Limit skeletons for mutation models are derived

Density functions for escape times from extinction are computed

Abstract

Skeletons of branching processes are defined as trees of lineages characterized by an appropriate signature of future reproduction success. In the supercritical case a natural choice is to look for the lineages that survive forever. In the critical case it was earlier suggested to distinguish the particles with the total number of descendants exceeding a certain threshold. These two definitions lead to asymptotic representations of the skeletons as either pure birth process (in the slightly supercritical case) or critical birth-death processes (in the critical case conditioned on the total number of particles exceeding a high threshold value).

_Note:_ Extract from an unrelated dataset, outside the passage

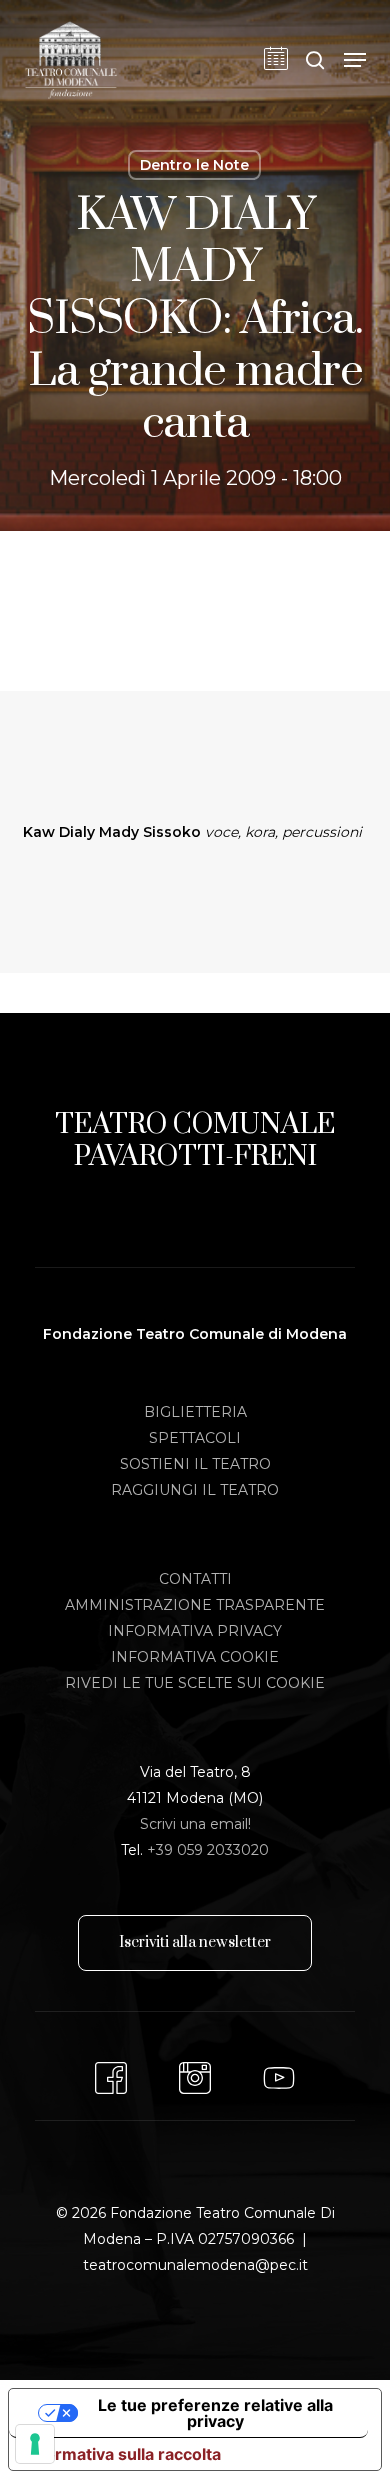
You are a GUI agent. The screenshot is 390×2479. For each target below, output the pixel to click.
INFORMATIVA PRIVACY (195, 1631)
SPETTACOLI (195, 1438)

The limit skeletons reveal typical survival scenarios for the underlying branching processes. In this paper we consider near-critical Bienaym\'{e}-Galton-Watson processes and define their skeletons using marking of particles. If marking is rare, such skeletons are approximated by birth and death processes which can be subcritical, critical or supercritical. We obtain the limit skeleton for a sequential mutation model and compute the density distribution function for the time to escape from extinction.